Restoration of river herring is critical to restoring the health of lakes, ponds, rivers and streams, coastal food webs, and marine fisheries. Five years ago, the Downeast Fisheries Partnership held the first workshop focused on community-based restoration efforts. At the end of that meeting, fisherman and steward Bailey Bowden stood up and said, “I had no idea that anybody else cared about river herring as much as I do. I had no idea that there are scientists that study river herring. And, I had no idea that restoring river herring was critical to bringing back cod and haddock.”
Since those early days, Manomet and our partners have been working to build connections between research scientists and communities committed to restoring and sustaining their river herring runs. Despite COVID-19 and the pandemic, or perhaps because of it, we are making progress in raising the profile of river herring as a foundation species and the importance of restoration.

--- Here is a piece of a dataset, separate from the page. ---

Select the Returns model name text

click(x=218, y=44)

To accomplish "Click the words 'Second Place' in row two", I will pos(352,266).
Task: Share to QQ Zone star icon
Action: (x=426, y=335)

A few months ago, on Manomet’s social media and newsletter, I shared an update about the environmental DNA (or eDNA) research that Manomet is working on with the Maine Center for Coastal Fisheries (MCCF). Together, Mike Thalhauser of the MCCF and I collect water samples to analyze the environmental DNA (eDNA – the DNA released by all organisms into water, soil, air, more) for signs of river herring. Looking for eDNA in water samples is a much less invasive way to collect data. The data collected helps us understand how river herring are represented in Maine’s coastal food webs.
On one of our trips, Mike and I discussed our goal to convene Maine’s key river herring stakeholders— community river herring activists, academic researchers, and state and local managers. As Mike tells it, “this sampling trip turned into a plan to bring all of these folks together into a conversation about how we work together, across boundaries, to leverage all of our knowledge and capacity to really move the ball forward in river herring research, management, and restoration.”